I was peering out the window when I saw a neighbour going out with her daughter. For a split second my thoughts went back to my own childhood with my parents, and I wondered whether my neighbour would accomplish great things with her child, where my parents had failed.
I understand why my thoughts went back there. We may sometimes stop to question whether our parents got things right, and then use those comparisons to quantify where we are. Or maybe it has something to do with my less than perfect childhood.
We innately learn our behaviour from our parents, but it’s usually only when we stop to question what we know that we change what we didn’t like, or what didn’t work. How many of us at some point with our children may say, my mother said that, or you hear yourself repeating your mother’s words, and say, “I’m turning into my mother.” And then realise what we’re doing.

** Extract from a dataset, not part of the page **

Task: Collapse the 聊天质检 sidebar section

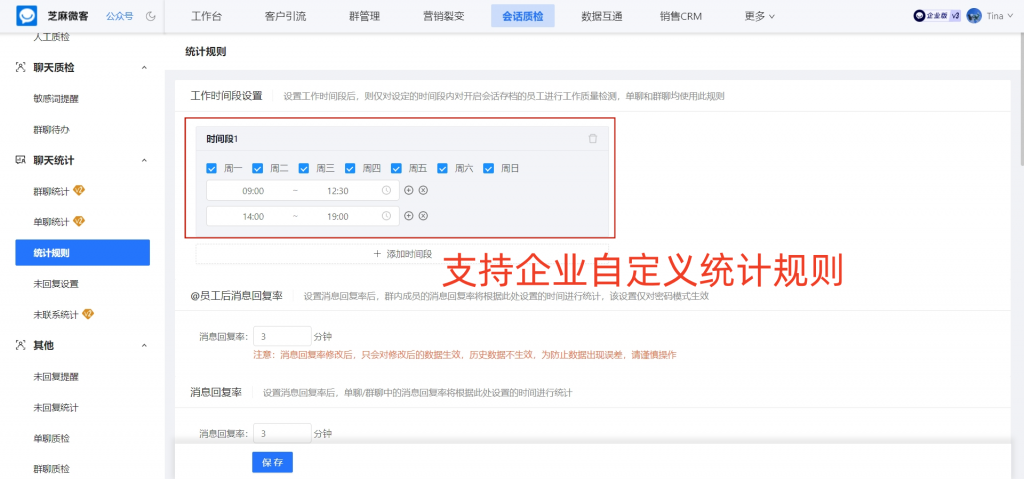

Sometimes it’s not a bad thing, but it’s not always a good thing. It means we must work harder at finding a place with our own children so that we rewrite history for ourselves, instead of repeating our parents’ history. It’s part of our own healing.
I also think it’s very hard to get everything right and it’s something we may not achieve, but if our children can see that we have done our best and that our best is good enough, then we will have achieved greatly.
Being a parent myself, I believe it’s very important for us to make a positive mark with our children. What we leave behind will stay with them for many years, long after we’re gone. It will also give them a positive slant on their own lives as they go out into the world.
It’s important for us to get it right because it’s right to get it right, and also so that when we’re no longer around, their memories of us are positive ones.